The researchers "contribute the largest study focused on the association between race and clinically important outcomes in established severe BPD, bringing attention to racial disparities in a high-risk NICU population," wrote Nicolas Bamat, MD, MSCE, from the Children's Hospital of Philadelphia, and colleagues, in an .
"Further, their findings oppose the central tendency in the literature: that infants of Black mothers have less severe lung disease of prematurity during the birth hospitalization," they added, raising "important questions about when, where, and how exposure to racism begins to shape disparities."
This cohort study used registry data from 834 infants from eight participating U.S. centers from January 2015 to July 2021. To be included, infants needed to have been born at less than 32 weeks of gestation, diagnosed with severe BPD (based on the 2001 NIH Consensus Criteria), and been born to a Black or white mother.
The cohort averaged gestational age 25 weeks at birth. Boys constituted 59% of the group, and a third of the children were born to Black mothers. The babies tended to be born at low birth weights.
When compared with white mothers, Black mothers were more likely to be diagnosed with chorioamnionitis at the time of delivery. Their infants tended to be born smaller and at lower gestational age, and were treated more often with invasive respiratory support such as intubation and surfactant administration.
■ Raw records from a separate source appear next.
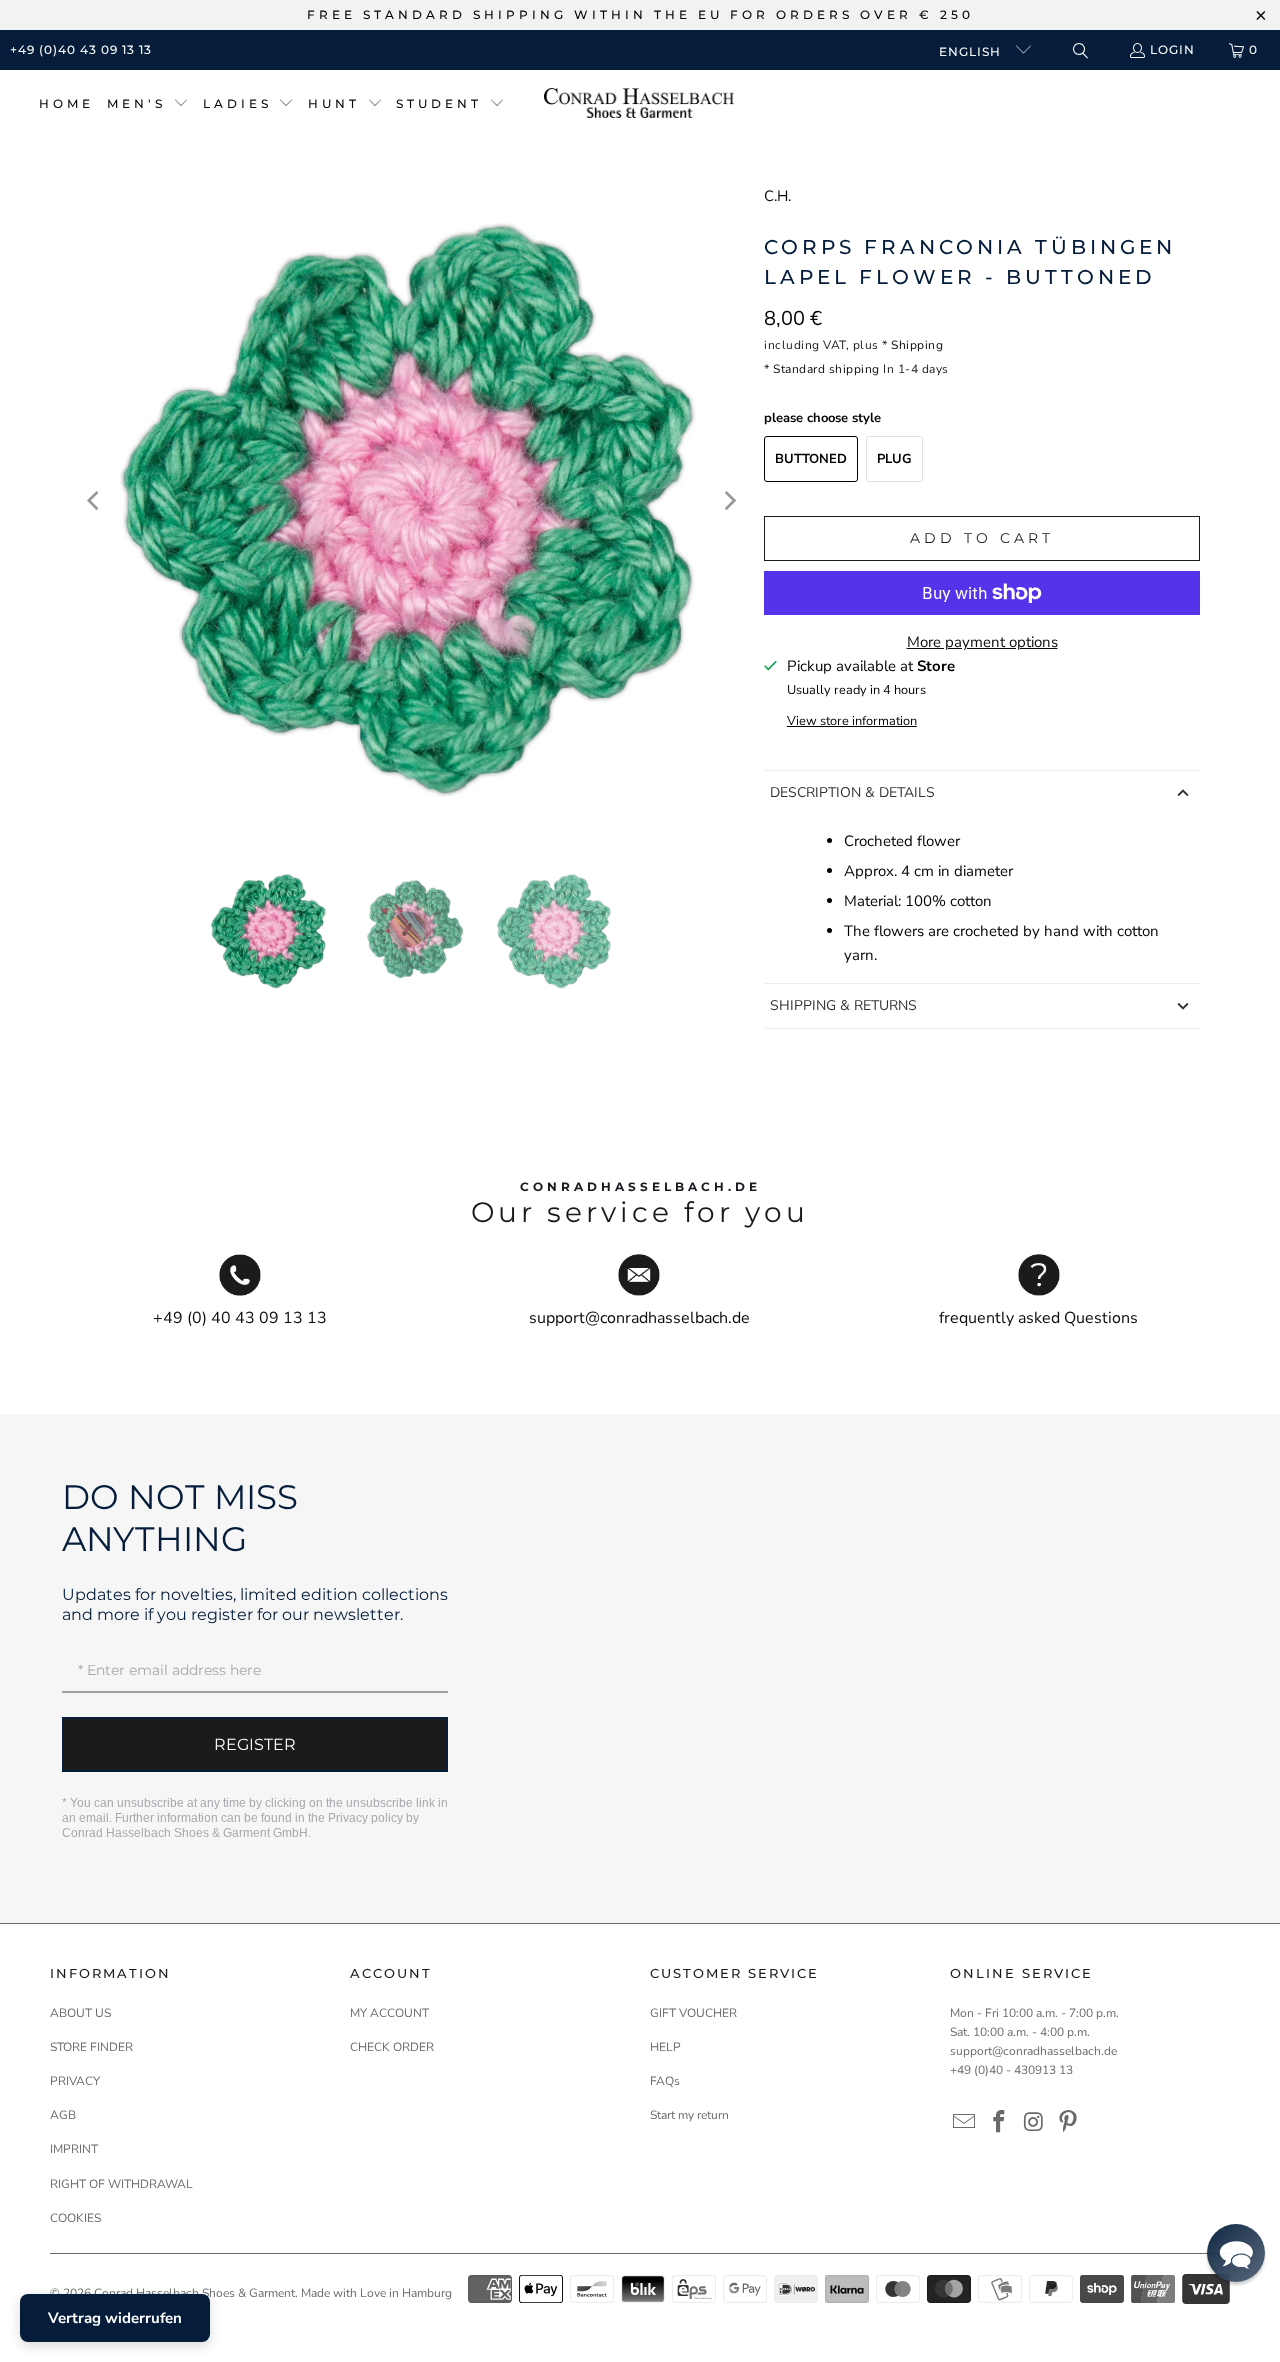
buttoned (811, 459)
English (972, 51)
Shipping (917, 345)
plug (894, 459)
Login (1172, 49)
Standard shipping (826, 369)
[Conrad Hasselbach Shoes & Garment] (639, 104)
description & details (852, 792)
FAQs (665, 2081)
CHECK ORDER (392, 2047)
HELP (665, 2047)
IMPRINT (74, 2149)
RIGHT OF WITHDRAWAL (121, 2184)
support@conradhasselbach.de (1033, 2051)
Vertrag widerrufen (115, 2318)
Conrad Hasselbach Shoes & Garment (194, 2293)
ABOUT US (80, 2013)
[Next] (729, 501)
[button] (148, 104)
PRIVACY (75, 2081)
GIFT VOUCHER (693, 2013)
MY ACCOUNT (389, 2013)
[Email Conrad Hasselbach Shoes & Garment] (965, 2123)
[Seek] (1079, 50)
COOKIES (75, 2218)
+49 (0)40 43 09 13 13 (81, 49)
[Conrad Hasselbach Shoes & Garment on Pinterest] (1069, 2123)
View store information (852, 721)
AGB (63, 2115)
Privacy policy (365, 1818)
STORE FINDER (91, 2047)
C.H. (777, 196)
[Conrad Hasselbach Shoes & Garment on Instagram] (1034, 2123)
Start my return (689, 2115)
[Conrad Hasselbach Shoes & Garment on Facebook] (1000, 2123)
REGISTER (255, 1744)
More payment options (982, 642)
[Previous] (95, 501)
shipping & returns (843, 1005)
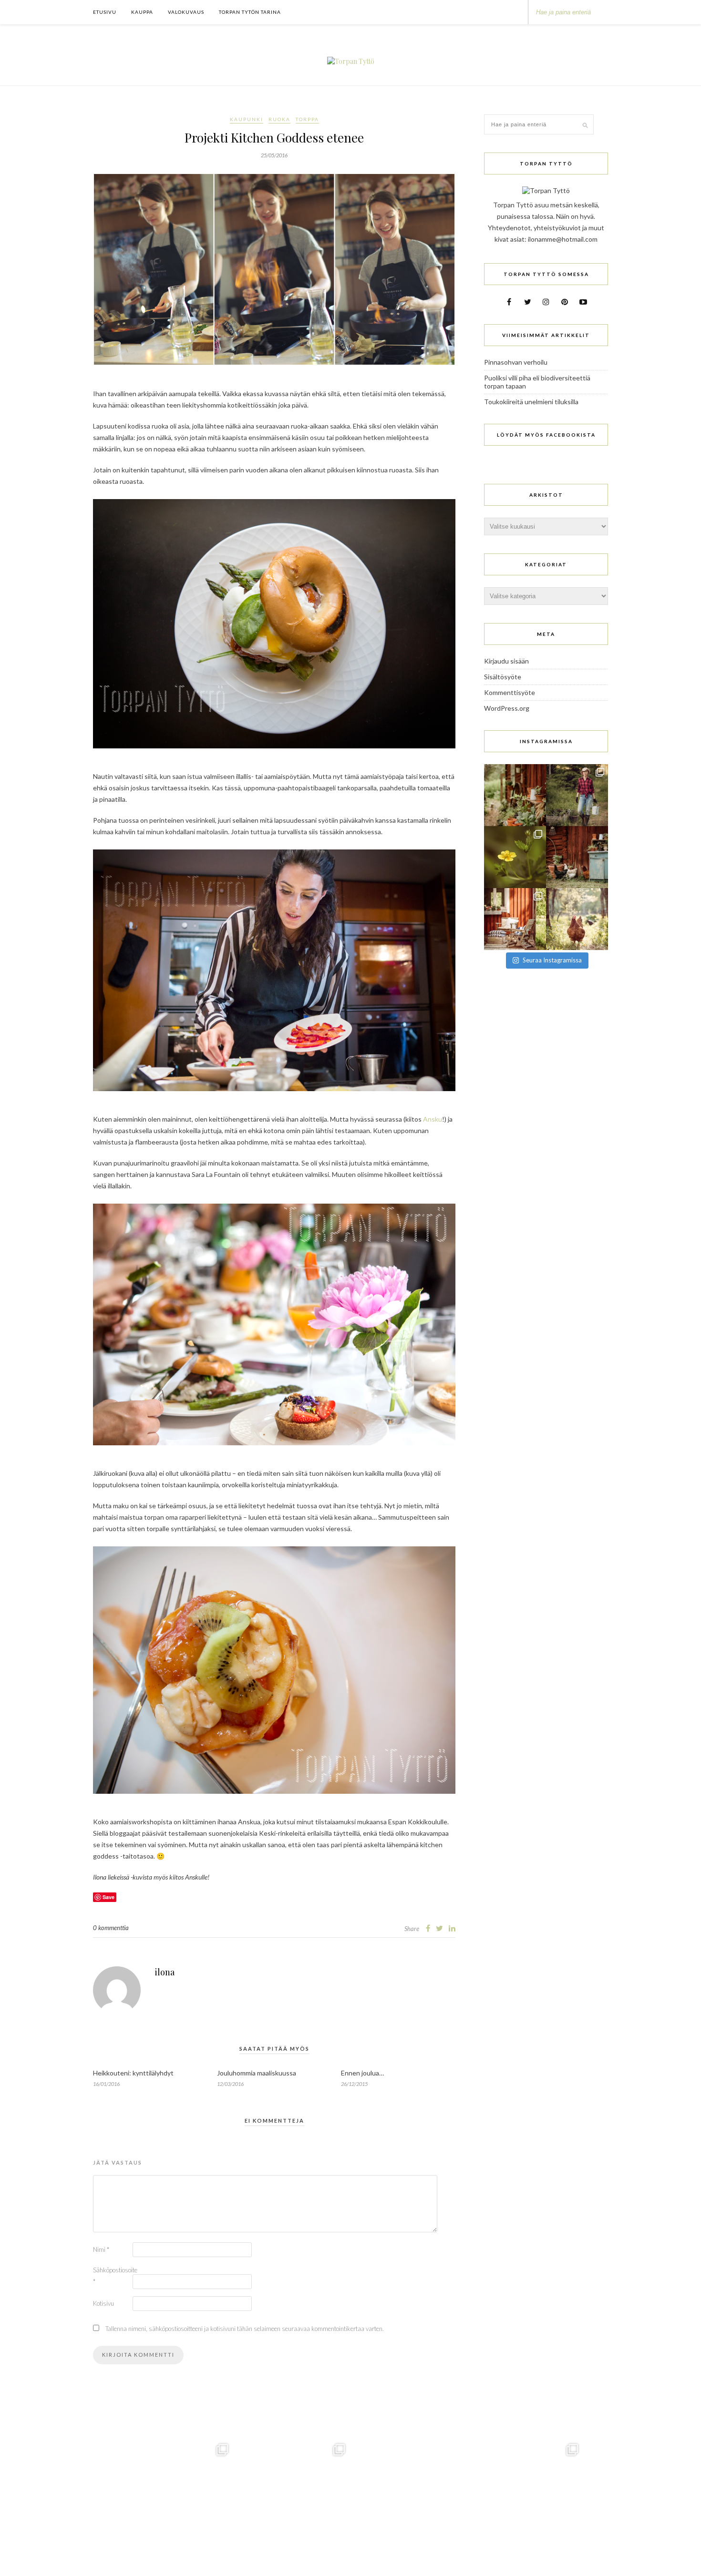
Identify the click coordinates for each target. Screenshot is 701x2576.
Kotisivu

Kielt's group acknowledged that the study was subject to differences in how centers identified race, and there were no data on paternal race or mother's Hispanic ethnicity. Furthermore, data from referral centers may lack generalizability. There was also a lack of granular data on events surrounding death. Finally, the study may have residual confounding for BPD outcomes, according to the investigators.
They suggested that more research is needed to determine sociodemographic mechanisms underlying differences in health outcomes for infants with severe BPD.
Disclosures
Bamat disclosed funding from the Eunice Kennedy Shriver National Institute of Child Health and Human Development grant.
Kielt reported funding from the National Institute of Health National Center for Advancing Translational Sciences.
Primary Source
JAMA Pediatrics
Lewis TR, et al "Association of racial disparities with in-hospital outcomes in severe bronchopulmonary dysplasia" JAMA Pediatr 2022; DOI: 10.1001/jamapediatrics.2022.2663.
Secondary Source
JAMA Pediatrics
Bamat NA, et al "Disparities in lung disease of prematurity -- when does exposure to racism begin?" JAMA Pediatr 2022; DOI: 10.1001/jamapediatrics.2022.2671.